Finales similares al de este cuento los encontramos en obras policíacas, al estilo de Agatha Christie, Arthur Conan Doyle o, más recientemente, Dan Brown. Los que en esta novelas, respectivamente, encuentran el sentido del crimen o del robo, del modo en que se encuentra un tesoro, son Hércules Poirot, Sherlock Holmes y Robert Langdon. Todos grandes, muy inteligentes y con características fijas y establecidas por sus creadores. Del mismo modo, Wiliam Legrand, con una mente brillante y un método perfecto, logra llegar al clímax de la búsqueda. Pero… ¿dónde está lo grande y quién es William Kidd?

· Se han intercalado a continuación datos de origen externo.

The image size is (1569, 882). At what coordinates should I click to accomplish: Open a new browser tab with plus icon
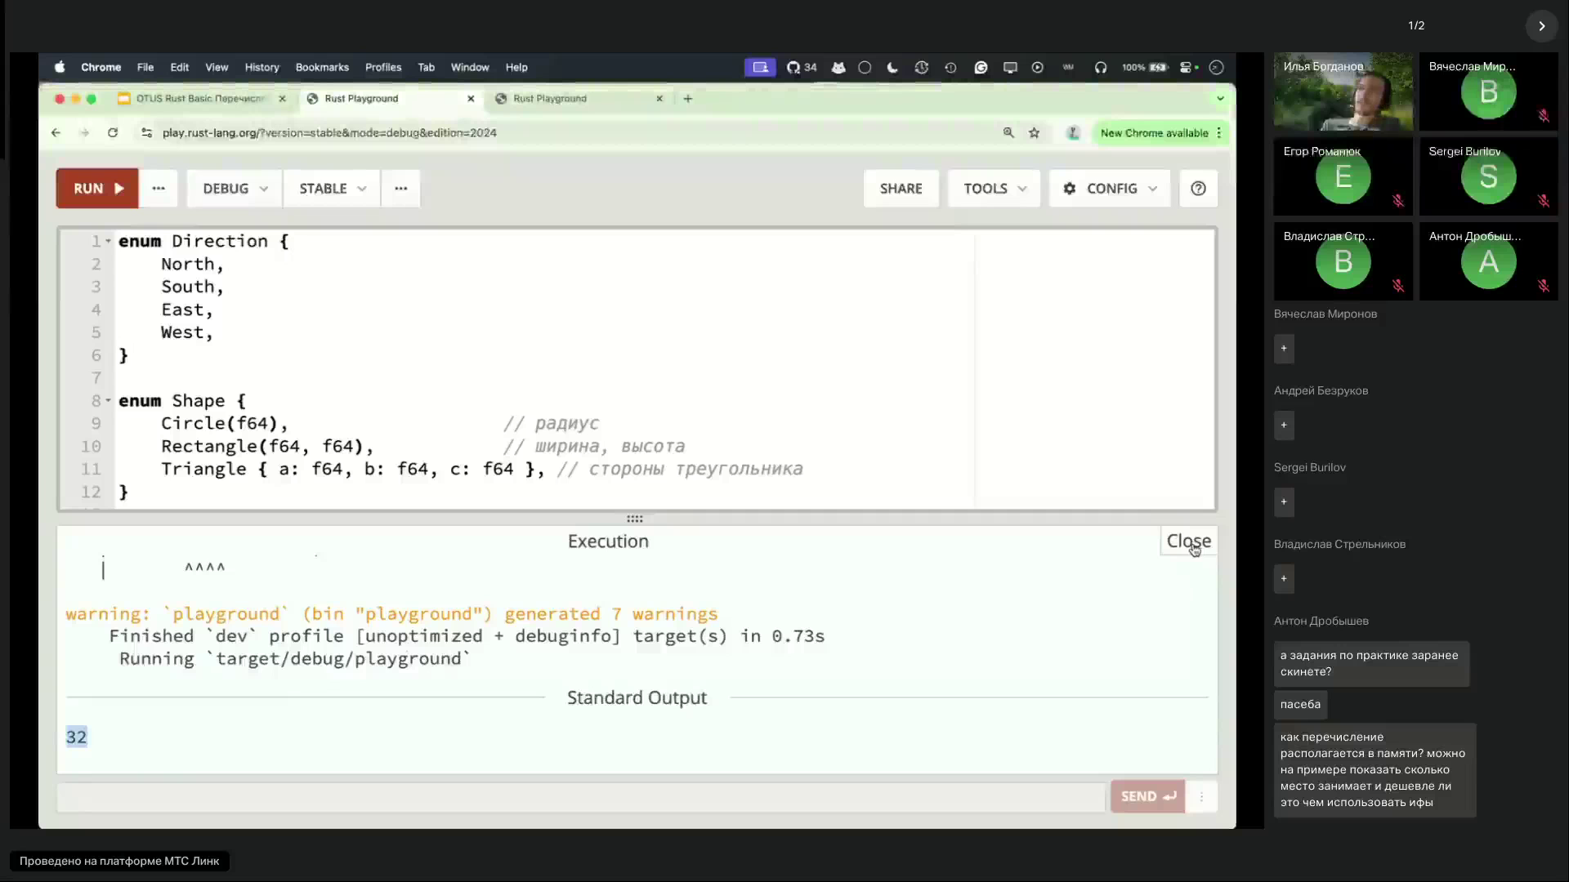point(688,99)
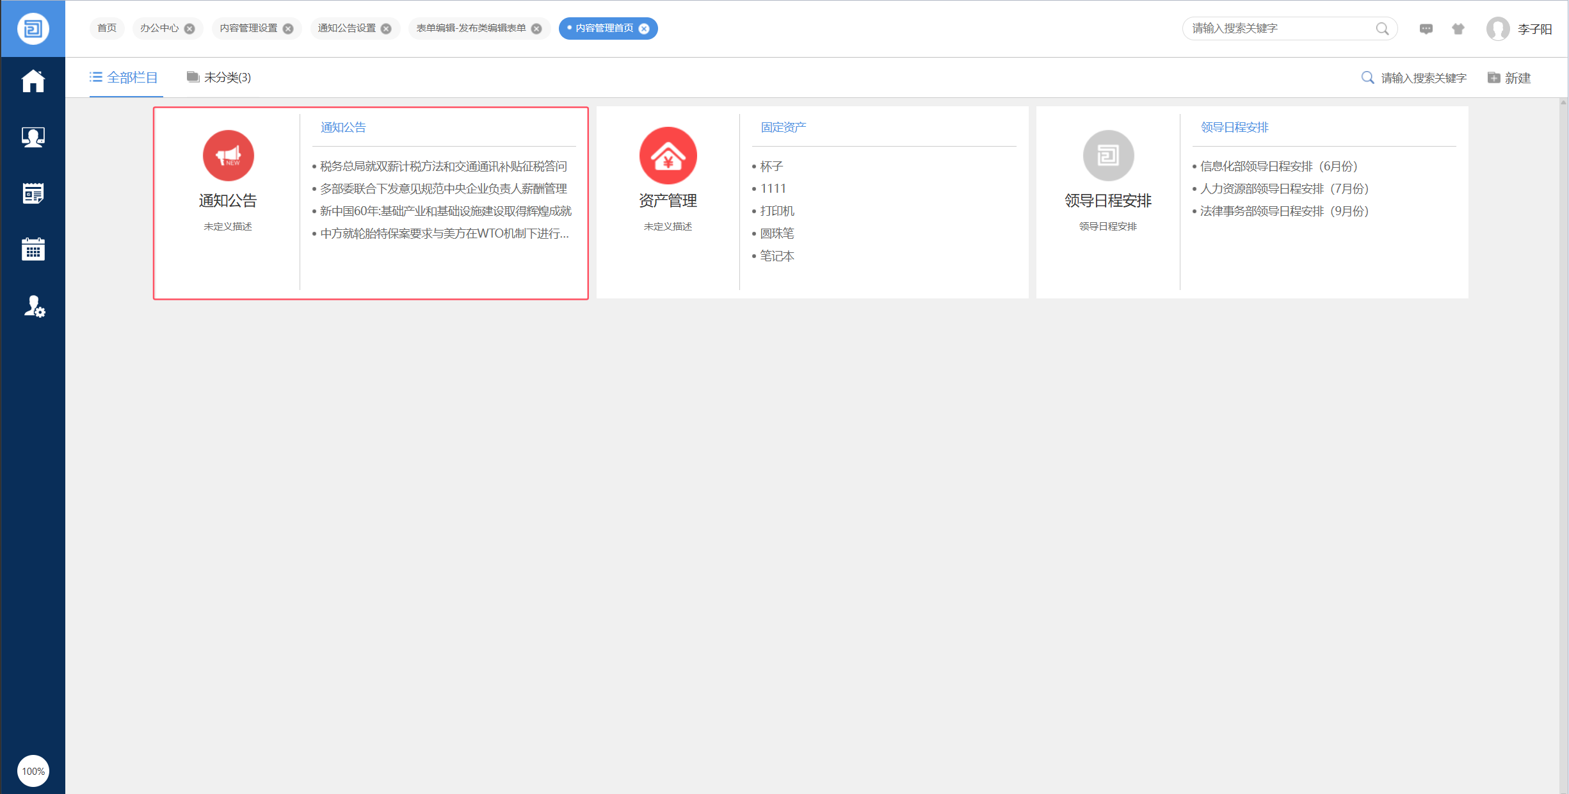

William Kidd fue el pirata (un corsario, para algunos… total, un personaje histórico), que según Legrand, elaboró el enigma del tesoro escondido. Kid (con una sola d) significa Cabrito, tal y como el corsario lo dibujó en el pergamino. Pero también significa Niño, y de esto se aprovecha el autor para configurar las acciones de William Legrand con su nombre. “Le grand” significa El grande (en lengua francesa), el que pasó en inteligencia al Kid, el único que conocía el lugar donde se hallaba el tesoro... William Legrand VS. William Kidd es un juego lingüístico muy interesante, cuya pertinencia encaja dentro del marco de las acciones de cada personaje. Tal vez, por todo ello, merezca Edgar Allan Poe ser llamado también Legrand.